In the study, they constructed libraries for a total of 16,698 single cells from cell lines, primate brain tissue, and two human adenocarcinomas.
The key hurdle in adapting the method for sequencing DNA, Adey said, was to remove nucleosomes bound to DNA without disrupting the nuclei. In combinatorial indexing, nuclei are barcoded and sequencing is performed on chromatin. But much of the DNA in native chromatin is bound by histones and inaccessible for sequencing unless the histones are removed.
To do that, he said, the group developed two strategies. In one, they used lithium salt to unbind the nucleosomes. The lithium-assisted nucleosome depletion (LAND) method resulted in slightly biased coverage, but a lot of sequencing reads, Adey said. A second strategy — crosslinking with SDS (xSDS) — used a crosslinking approach and detergent to denature the nucleosome and resulted in more even coverage but fewer reads.
Adey said that the group is now working to improve both methods. For instance, for the crosslinking approach, the researchers are looking to boost the number of reads by using different crosslinking agents and washes.

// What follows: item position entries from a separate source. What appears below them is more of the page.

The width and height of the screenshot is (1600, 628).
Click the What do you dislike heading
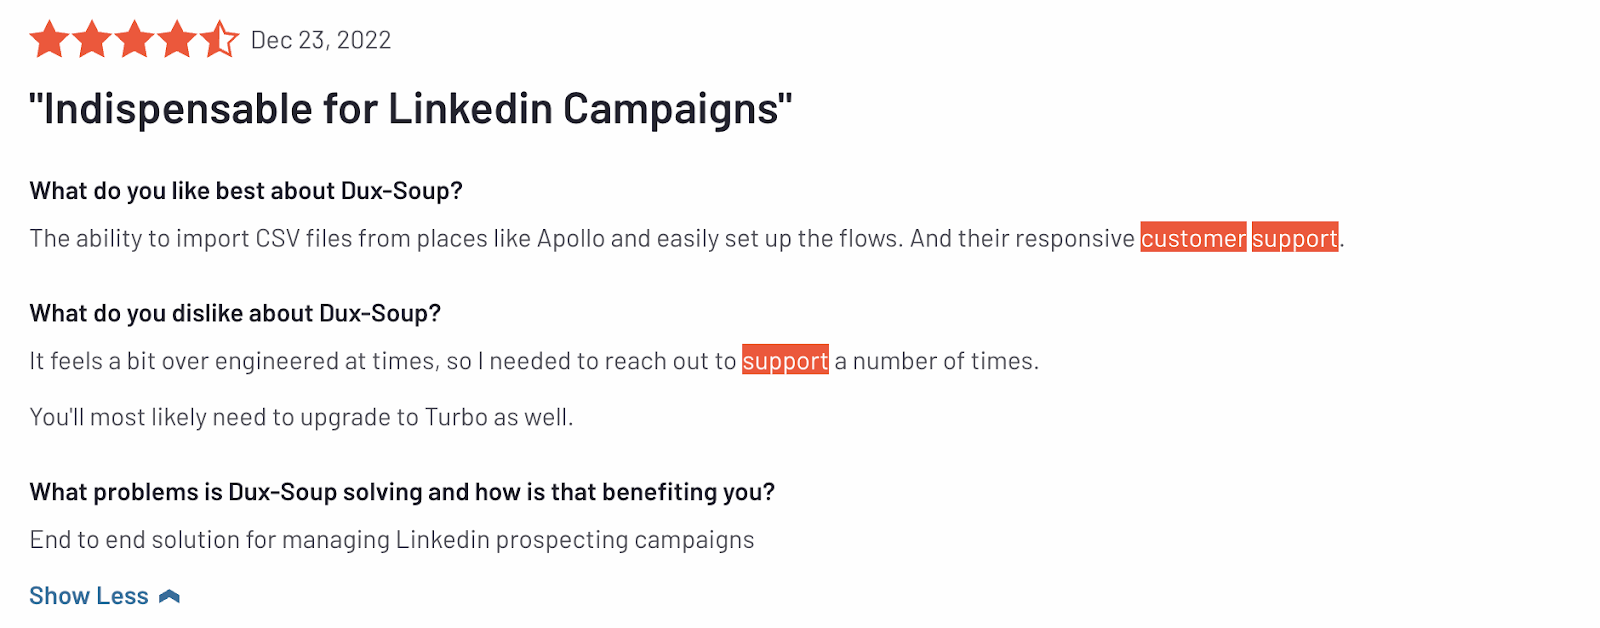(235, 313)
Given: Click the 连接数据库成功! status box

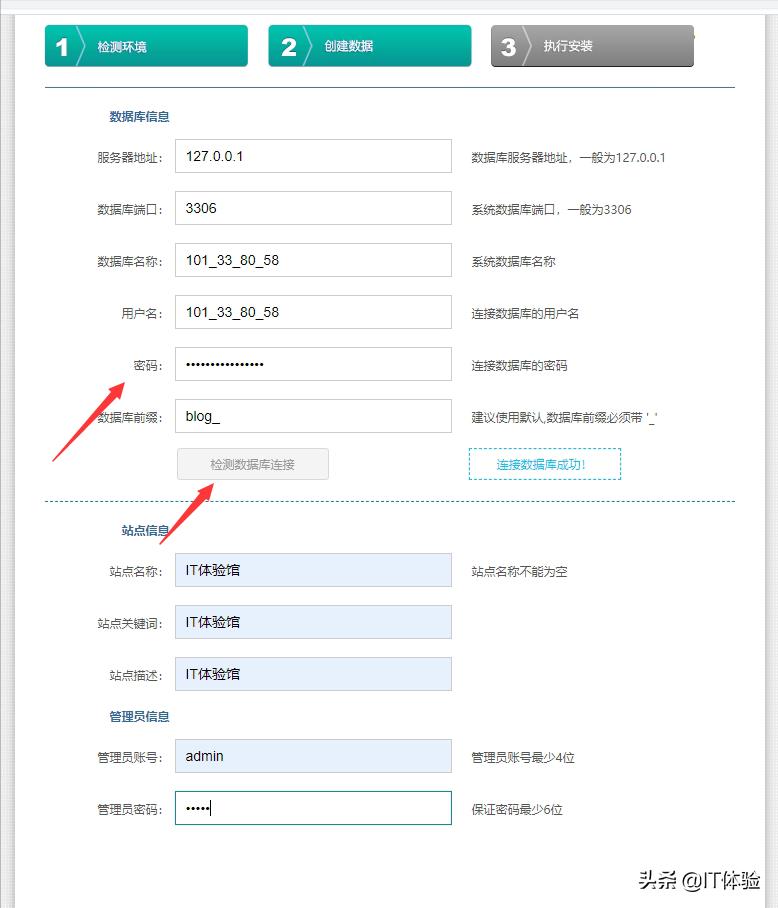Looking at the screenshot, I should coord(544,464).
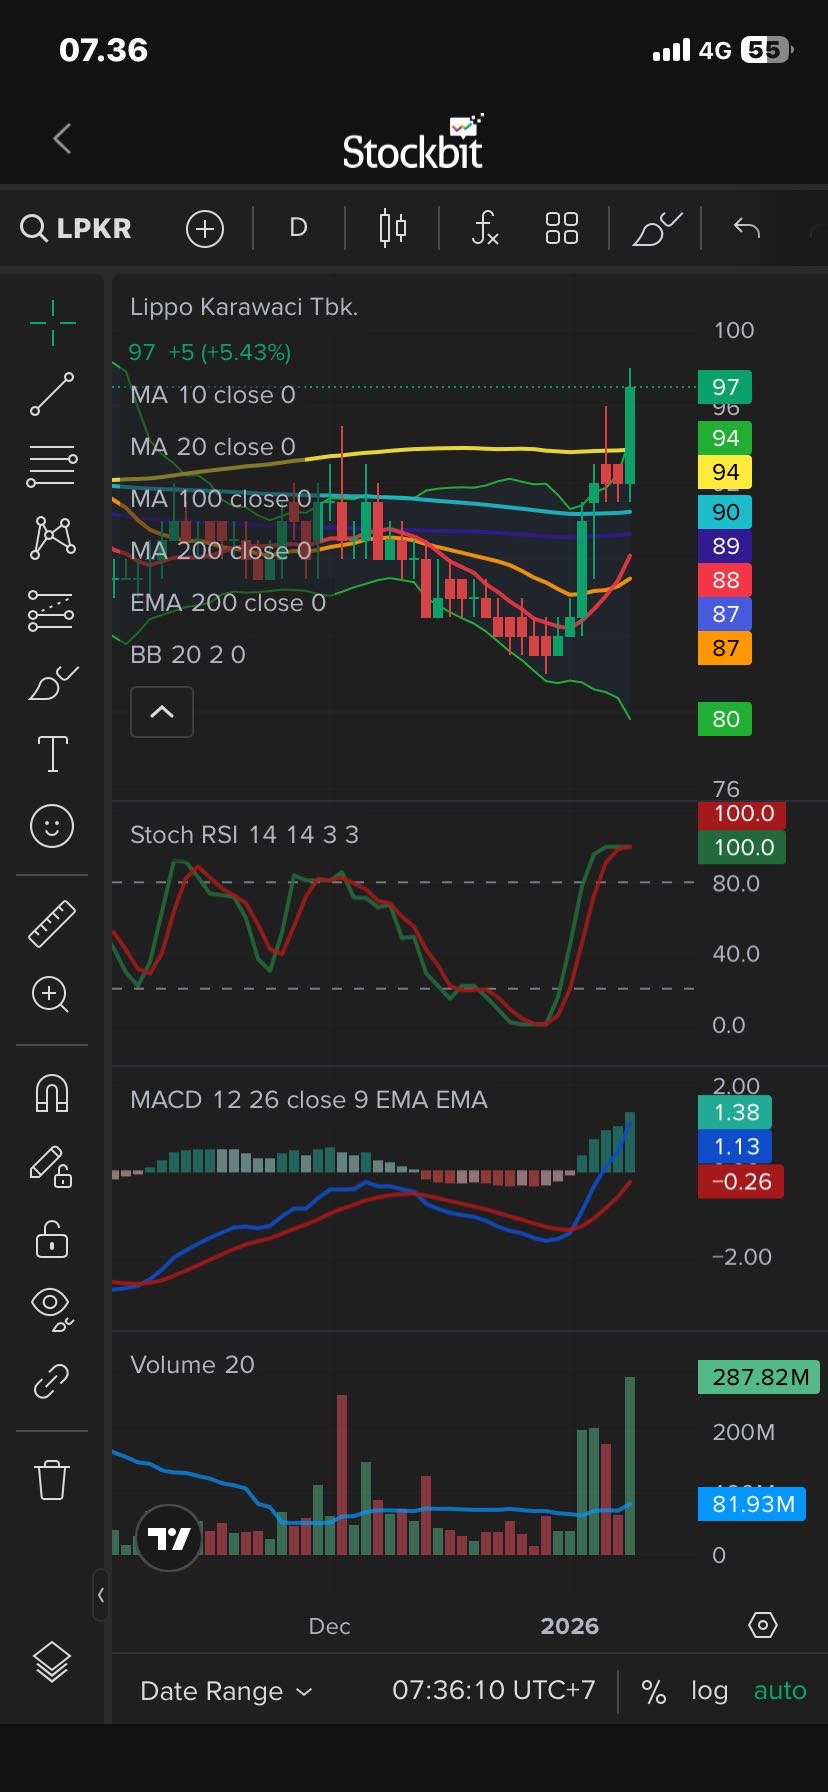
Task: Open the indicators fx menu
Action: (x=485, y=228)

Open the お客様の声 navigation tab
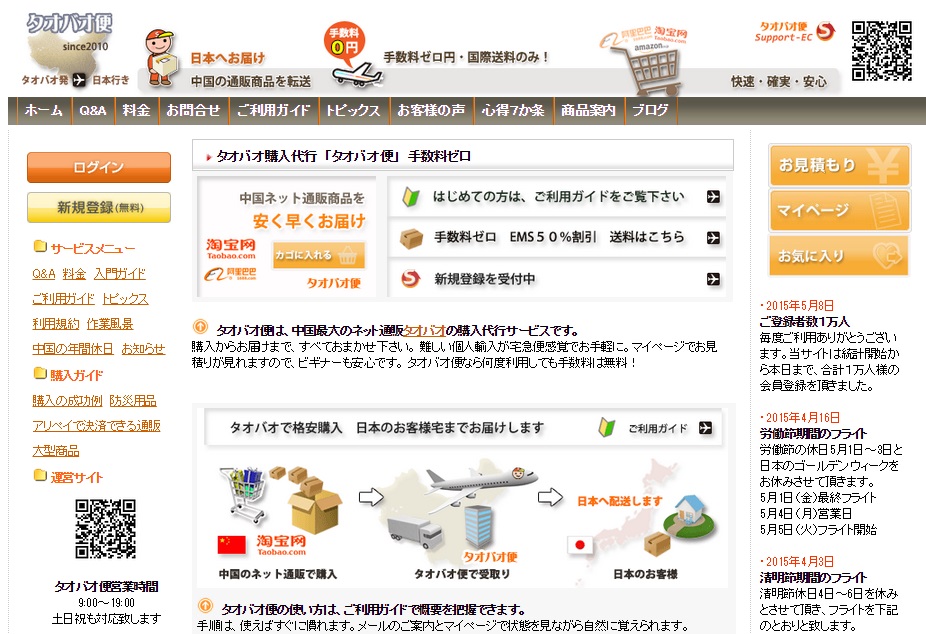pyautogui.click(x=431, y=110)

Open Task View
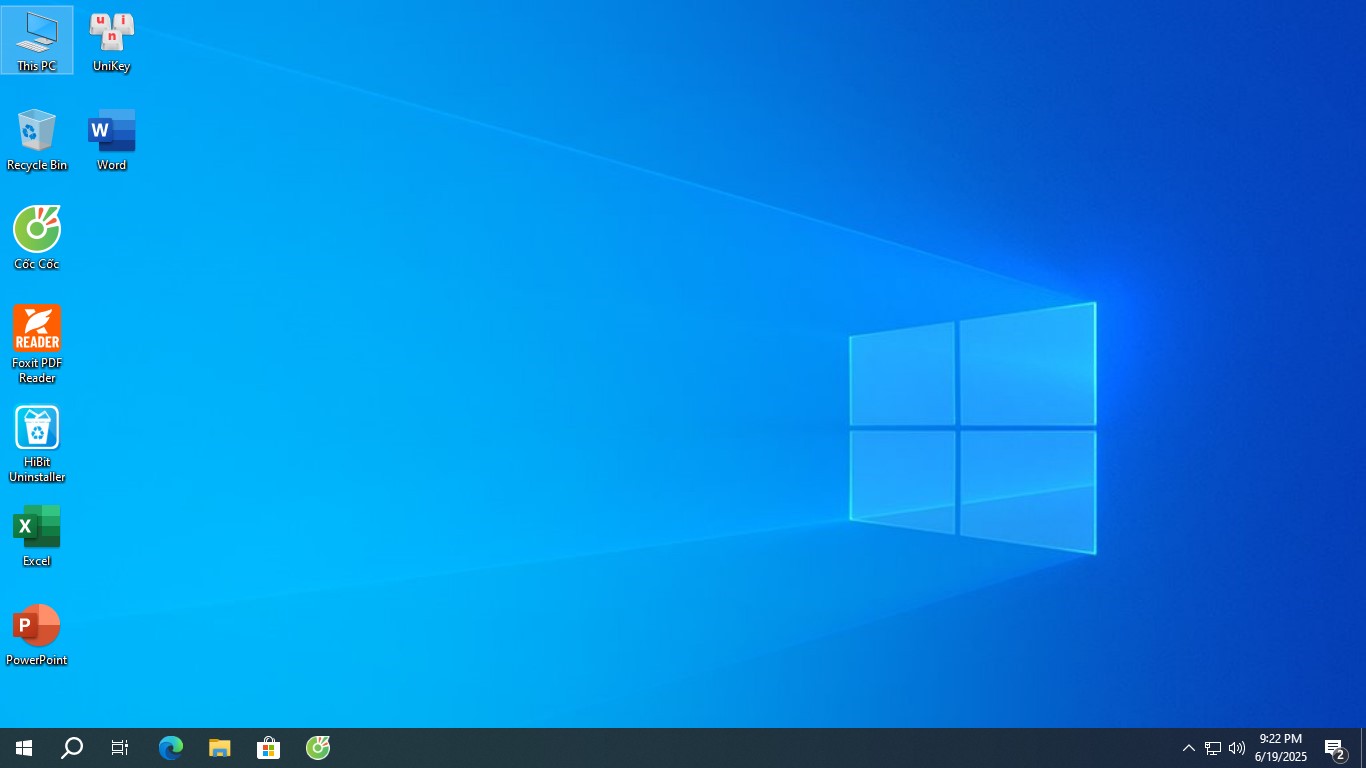pyautogui.click(x=119, y=747)
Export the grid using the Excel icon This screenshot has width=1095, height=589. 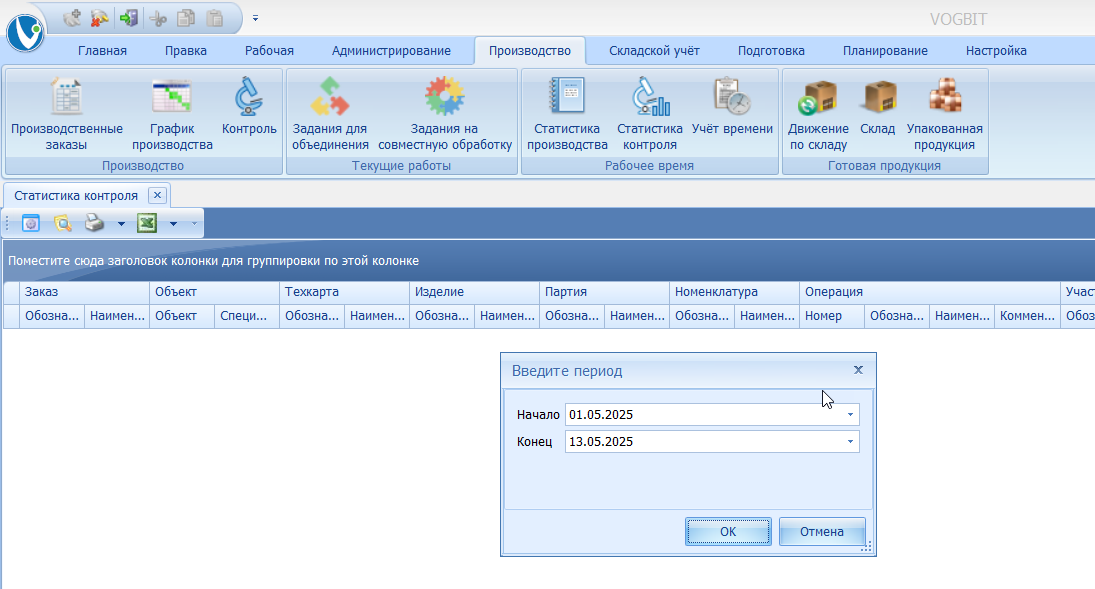[147, 224]
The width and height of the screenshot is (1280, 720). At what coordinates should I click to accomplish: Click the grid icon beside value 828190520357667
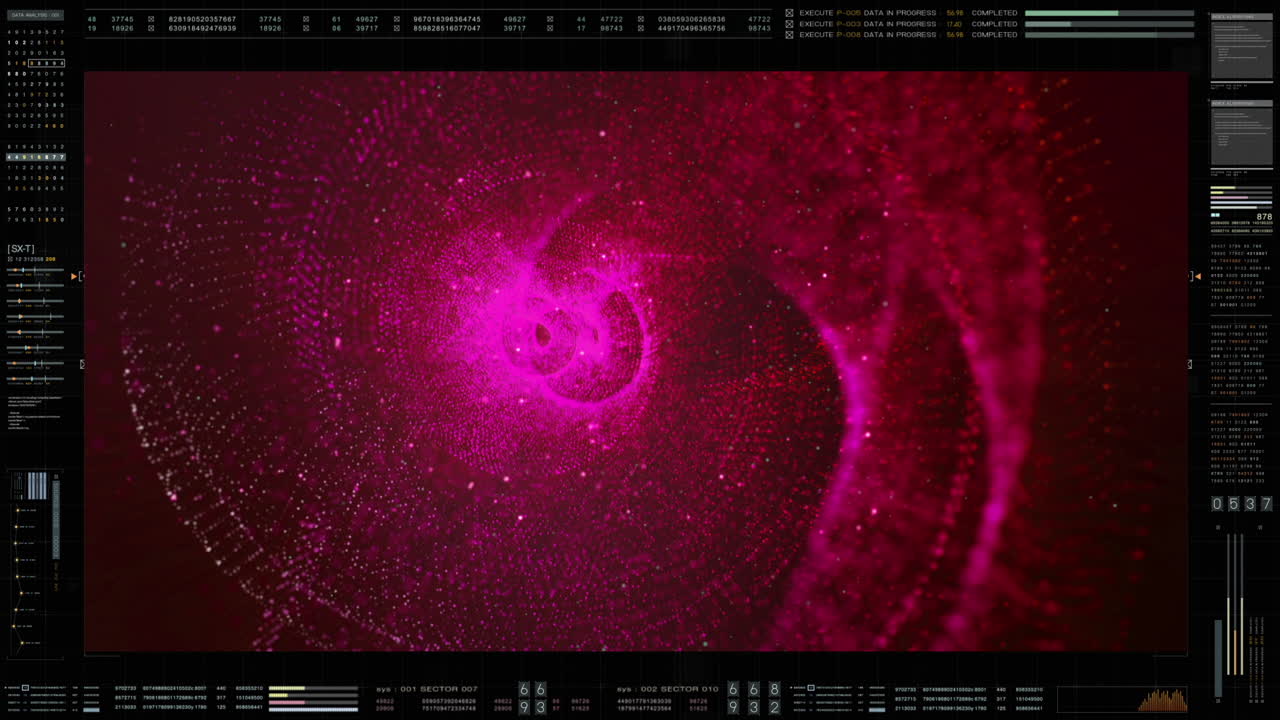click(x=150, y=17)
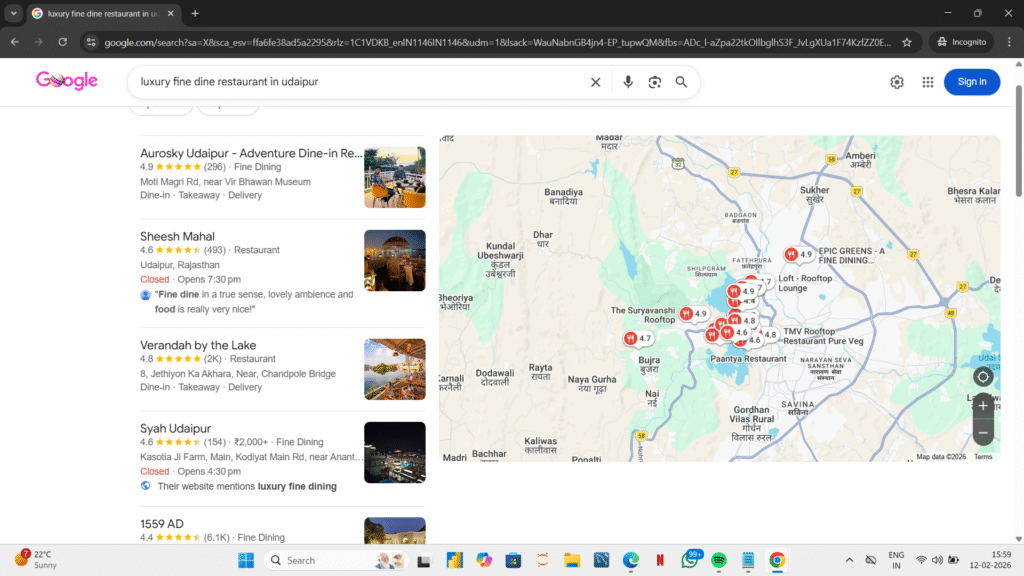This screenshot has height=576, width=1024.
Task: Open Google Lens image search
Action: pyautogui.click(x=655, y=82)
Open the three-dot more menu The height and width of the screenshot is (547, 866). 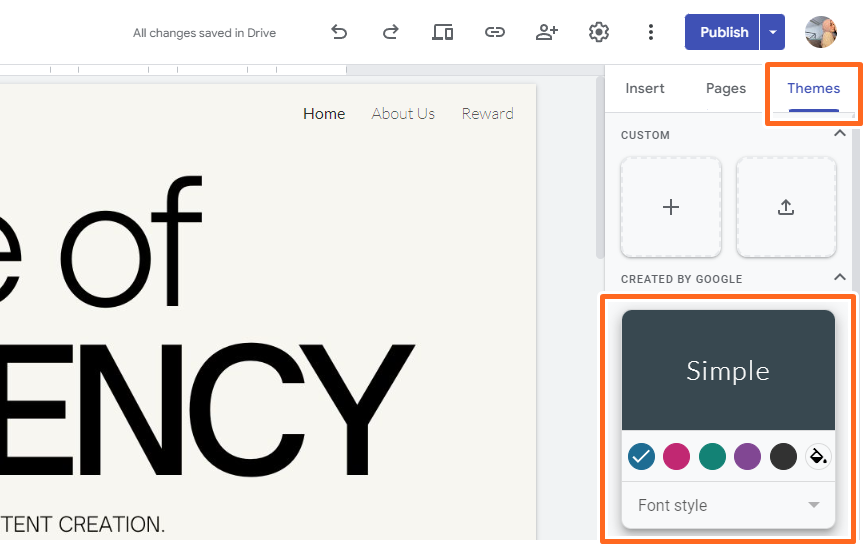pos(651,33)
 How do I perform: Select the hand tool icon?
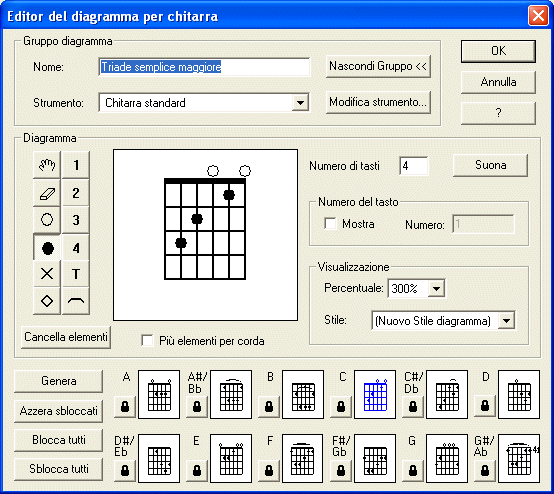47,165
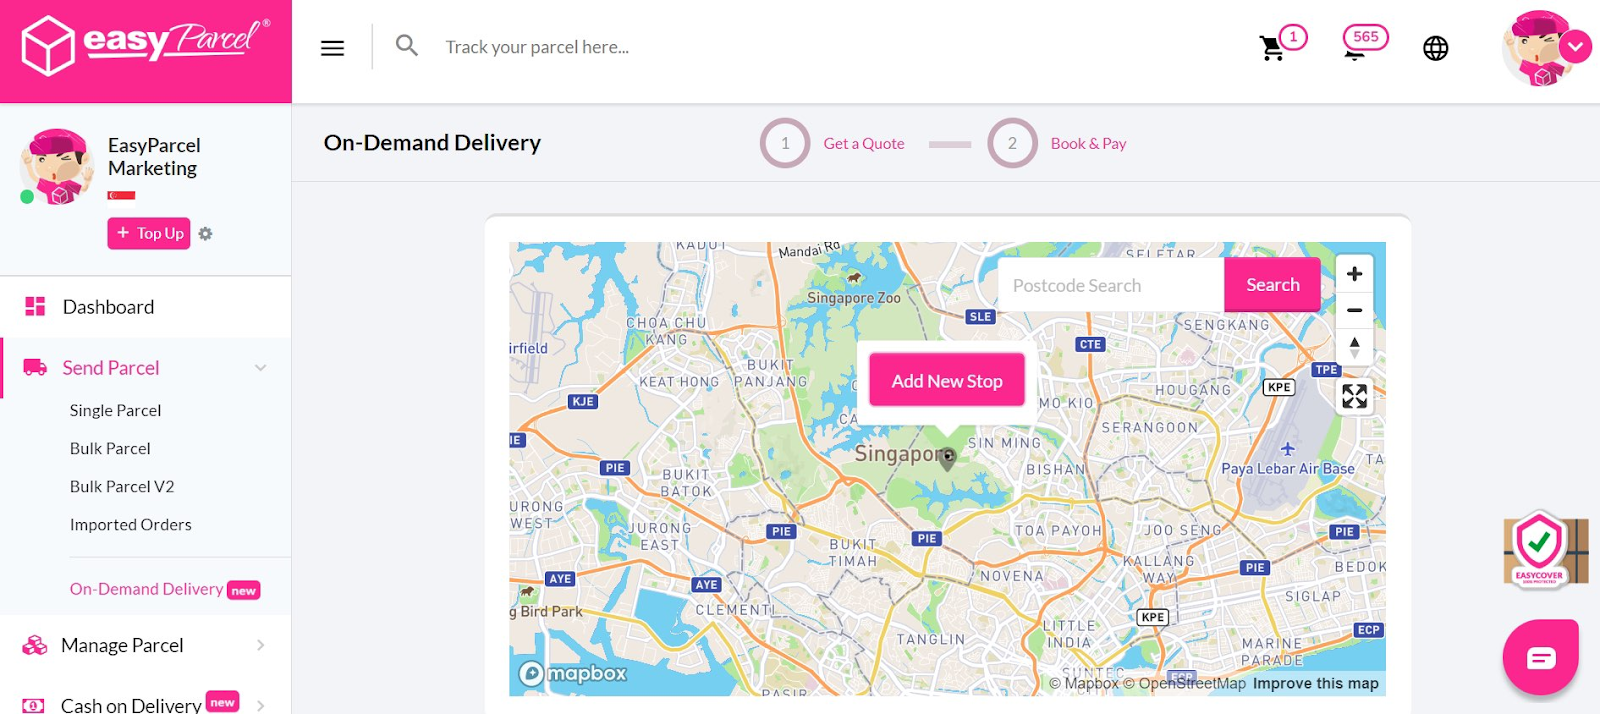Collapse the Send Parcel submenu
This screenshot has height=714, width=1600.
260,367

The team first tested both the LAND and xSDS strategies on a cell line that has been extensively studied. They found that both enabled the nuclei to stay intact, but the LAND method resulted in 1.7 billion unique reads, while xSDS resulted in 798 million unique reads.
Next, they combined the approaches with single-cell combinatorial indexing, first sequencing a lymphoblastoid cell line. They generated six libraries using the LAND method and one xSDS library. Coverage uniformity was around 1.57 times better using xSDS. They then called the copy number variants and found that the LAND libraries had a high rate of such variants at 61.9 percent, "suggesting an abundance of false positives due to lack of coverage uniformity," the authors wrote. The xSDS strategy resulted in an aneuploidy frequency of 22.6 percent, "much closer to the results of karyoptying.”
They also tested their strategies on a tumor sample. From a stage III pancreatic ductal adenocarcinoma, the researchers ran the xSDS protocol, generating 1,715 single-cell libraries sequenced to a median unique read count of 49,272 per cell. Performing a copy number analysis of the cells, the researchers identified three clusters as well as copy number segments shared between the clusters that suggested they arose from a common progenitor. The researchers also identified cluster-specific CNVs.
Adey said that in the future, his group plans to continue to focus on developing the method and applying it to study cancer samples. The team is also considering how to apply the method clinically. In the analysis of the pancreatic tumor, Adey said, the group found "three distinct subclones with focal amplifications and deletions of genes relevant to cancer." Those findings suggest that in the future, the technique could be applied to profile tumors and "tailor treatment around the subtypes," he said.